2CTおよび2CT+はPOWER RS譲り。ただし、素材としてシリカとカーボンブラックの配合比率を前後タイヤ、センター・ショルダー部でそれぞれ最適化したことで、特にウェットグリップを向上させているという。
タイヤの丸みが変わったかのようなスムーズな切り返し
実際に新しいPOWER 5を装着した車両を走らせてみると、POWER RSと比べてドライ路面でのバンク時のフィーリングが向上していることが分かる。もともとケース剛性がしなやかで、路面からのインフォメーションを受け取りやすいのがミシュランのスポーツタイヤの特徴だったが、POWER RSはそれがやや過剰なところがあった。細かな凹凸も素直に拾い、それがノイズとなって伝わってくるため、ハンドリングの不安感にもつながっていた。
一方、POWER 5では細かな凹凸をコンパウンドがうまく吸収しているのか、あるいはトレッドパターンが変わったことによる影響か、路面から必要なインフォメーションだけがうまくフィルタリングされている。
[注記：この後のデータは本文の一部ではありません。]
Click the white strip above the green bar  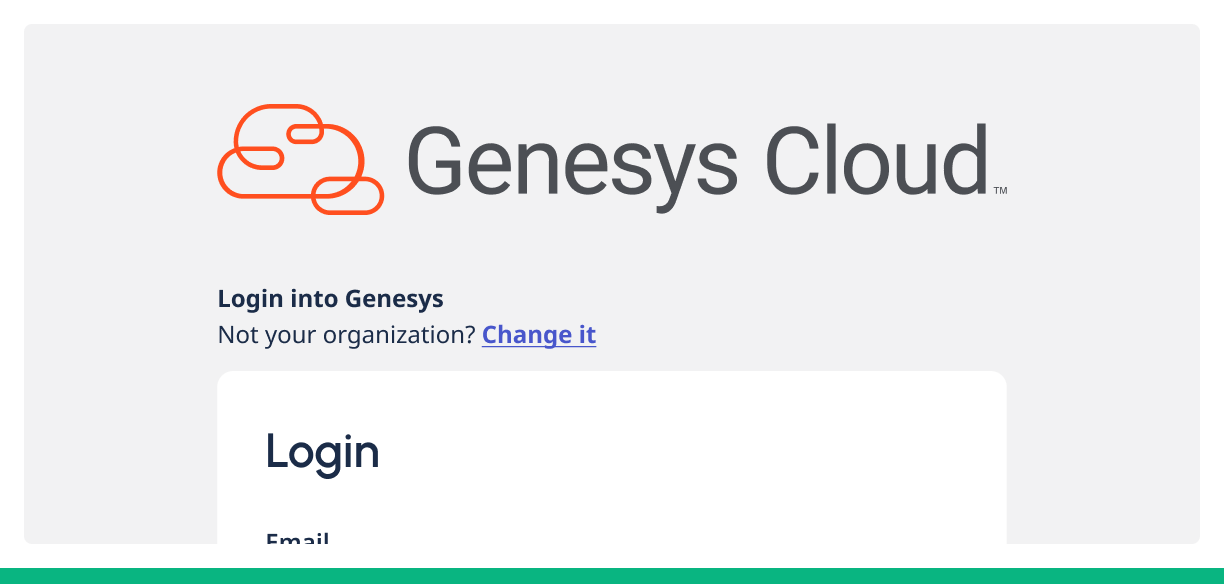coord(612,556)
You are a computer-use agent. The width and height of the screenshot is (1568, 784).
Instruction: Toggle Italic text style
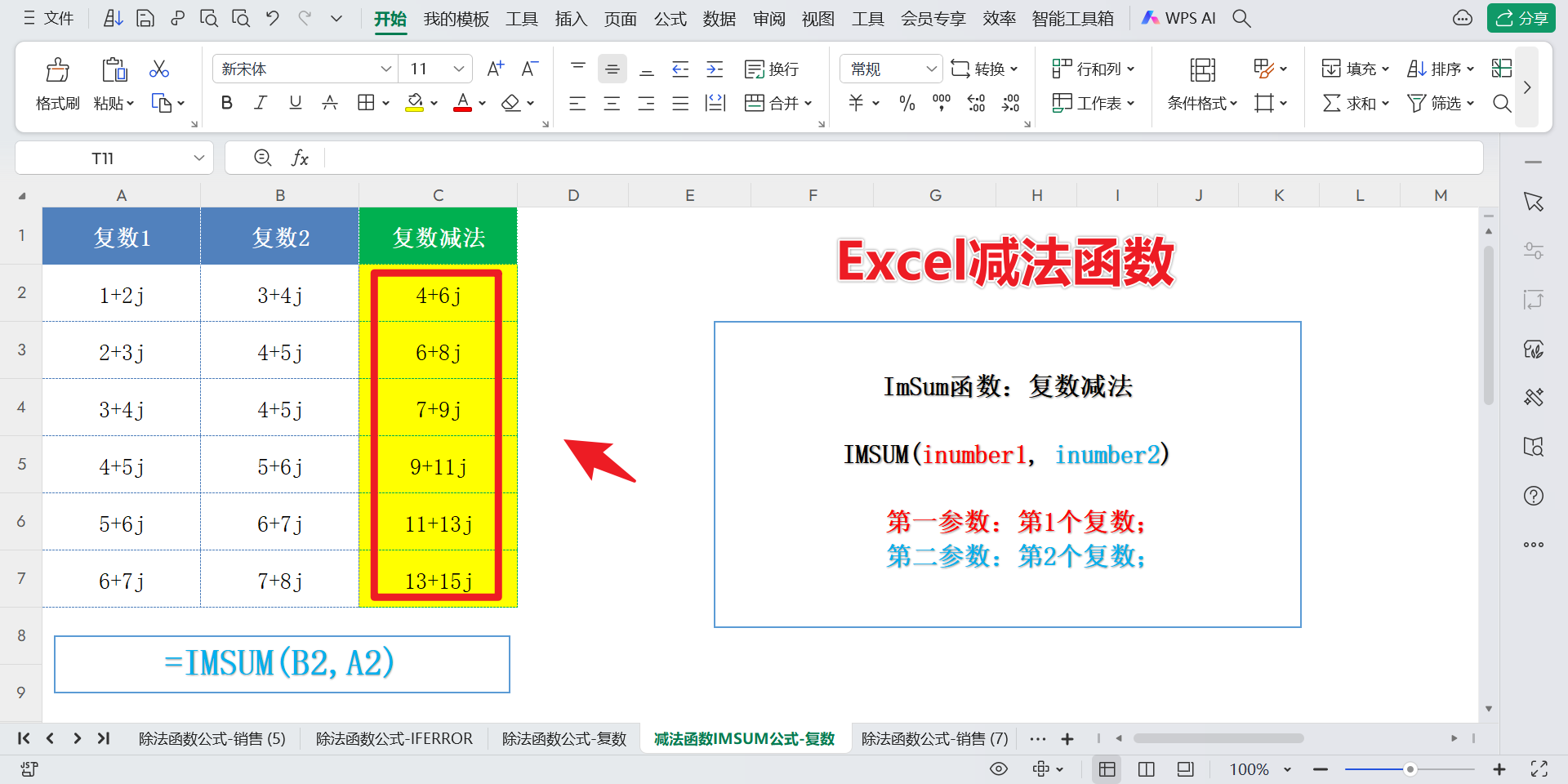[261, 103]
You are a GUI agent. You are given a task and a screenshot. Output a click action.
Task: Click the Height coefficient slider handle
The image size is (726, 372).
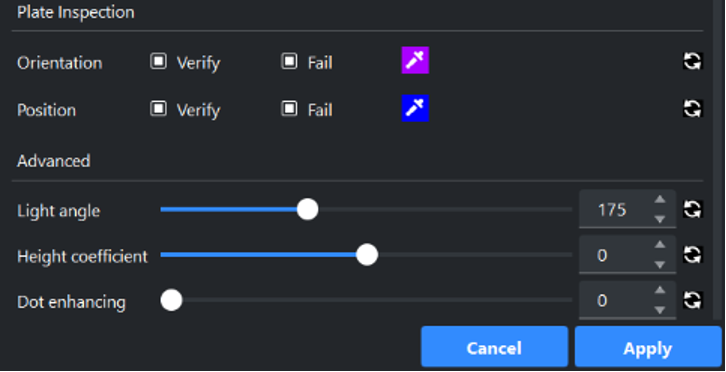pos(367,255)
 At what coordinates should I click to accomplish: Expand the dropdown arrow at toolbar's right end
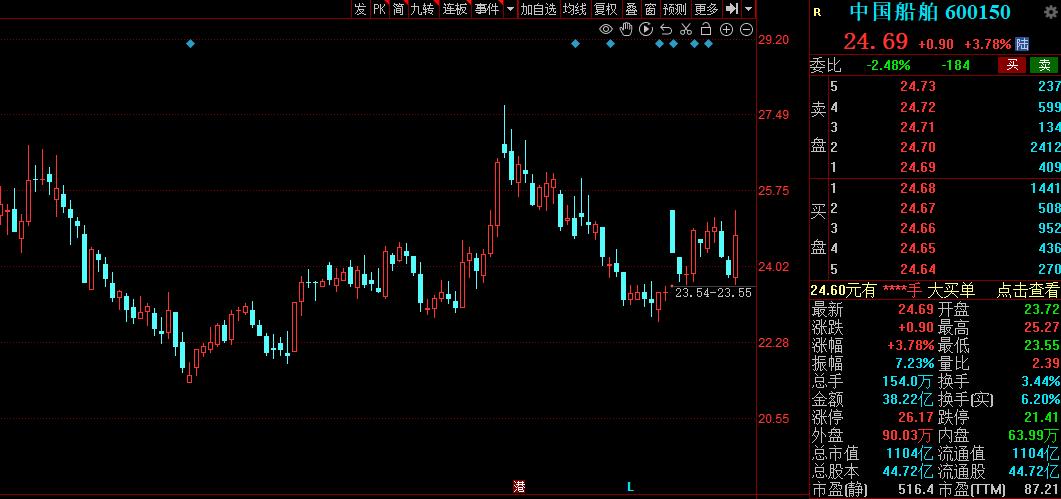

おかげで路面と対話しながら走るようなイメージで、コーナーを楽しくクリアしていける。どっしり落ち着きがあって安定している、といったような運動性能を損なう方向ではないのがポイントだ。
前後タイヤのバランスも大きく改善された。レーンチェンジを想定した高速スラロームでは、タイヤのクラウン形状が変わったのではないかと思うほどのスムーズな切り返しが可能になった。POWER RSにあったフロントに遅れてリアがついてくるようなちぐはぐさが解消され、車両との一体感が増している。狙ったラインのトレースのしやすさにも直結していると感じる。
この変化は、ウェット路面における低速スラロームの切り返しのスムーズさにも表れてくる。滑らかな切り返しが可能になったことで、恐れずに左右へ車両を振ることができる。また、グリップ性能のアップにより、次のパイロンに向けて加速した時にリアタイヤが空転しても、しっかり車両を前に押し出してくれる粘り強さが感じられる。
制動距離については、新旧タイヤを装着した2台の試乗車でABSの調子にばらつきがあり、POWER 5装着車がフロントブレーキの握り始め2mくらいを空走してしまうような状況。ただ、それでもブレーキが効き始めてからのグリップ感はPOWER 5の方が高く、60km/hからの制動距離は最終的に50cm~1m程度の差に収まっていた。
POWER 5はPOWER RSよりとっつきやすい性格に変わり、タイヤ全体の限界性能も向上していることは確か。柔軟なケース剛性で路面のインフォメーションを得やすいという部分では少し玄人向けなところがあるようにも感じるが、こうした要素はライディングの楽しさを補強するものでもある。ワインディングを通過するツーリングの道中では、あらゆる場所、状況でその楽しさを堪能できるに違いない。